▶ [Dataset content]
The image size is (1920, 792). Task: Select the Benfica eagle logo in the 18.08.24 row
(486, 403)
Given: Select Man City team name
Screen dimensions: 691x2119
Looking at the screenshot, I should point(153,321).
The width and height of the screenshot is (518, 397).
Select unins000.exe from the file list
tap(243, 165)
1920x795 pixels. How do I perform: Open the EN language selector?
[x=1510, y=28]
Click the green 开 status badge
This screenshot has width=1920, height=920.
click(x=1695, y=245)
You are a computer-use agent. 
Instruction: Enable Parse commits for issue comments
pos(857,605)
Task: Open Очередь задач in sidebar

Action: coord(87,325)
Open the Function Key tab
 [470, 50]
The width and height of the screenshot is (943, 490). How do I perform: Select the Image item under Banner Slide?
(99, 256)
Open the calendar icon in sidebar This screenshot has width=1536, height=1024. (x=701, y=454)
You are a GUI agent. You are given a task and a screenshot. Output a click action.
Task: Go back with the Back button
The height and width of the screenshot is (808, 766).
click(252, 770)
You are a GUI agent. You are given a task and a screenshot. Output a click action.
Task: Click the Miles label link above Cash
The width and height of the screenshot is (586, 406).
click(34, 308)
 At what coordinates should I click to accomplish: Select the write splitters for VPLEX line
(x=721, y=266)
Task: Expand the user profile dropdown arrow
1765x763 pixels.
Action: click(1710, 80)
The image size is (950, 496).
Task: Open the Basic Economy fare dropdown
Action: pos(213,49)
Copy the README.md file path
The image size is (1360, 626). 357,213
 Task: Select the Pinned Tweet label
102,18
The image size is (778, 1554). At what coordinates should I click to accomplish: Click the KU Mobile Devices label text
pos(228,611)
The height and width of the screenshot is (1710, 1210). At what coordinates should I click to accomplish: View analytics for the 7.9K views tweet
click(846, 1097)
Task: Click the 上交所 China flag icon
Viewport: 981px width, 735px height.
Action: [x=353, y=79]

▶ [Your assignment] Reproduce exactly the lines from the one with "Open the calendar" through the last line of the entries, keeping both of those lines and nothing else.

▶ [Written answer]
Open the calendar icon in sidebar This screenshot has width=1536, height=1024. (x=701, y=454)
You are a GUI agent. You are given a task and a screenshot. Output a click action.
Task: Go back with the Back button
The height and width of the screenshot is (808, 766).
click(252, 770)
You are a GUI agent. You are given a task and a screenshot. Output a click action.
Task: Click the Miles label link above Cash
The width and height of the screenshot is (586, 406).
click(34, 308)
 At what coordinates should I click to accomplish: Select the write splitters for VPLEX line
(x=721, y=266)
Task: Expand the user profile dropdown arrow
1765x763 pixels.
Action: click(1710, 80)
The image size is (950, 496).
Task: Open the Basic Economy fare dropdown
Action: pos(213,49)
Copy the README.md file path
The image size is (1360, 626). 357,213
 Task: Select the Pinned Tweet label
102,18
The image size is (778, 1554). At what coordinates should I click to accomplish: Click the KU Mobile Devices label text
pos(228,611)
The height and width of the screenshot is (1710, 1210). At what coordinates should I click to accomplish: View analytics for the 7.9K views tweet
click(846, 1097)
Task: Click the 上交所 China flag icon
Viewport: 981px width, 735px height.
Action: [x=353, y=79]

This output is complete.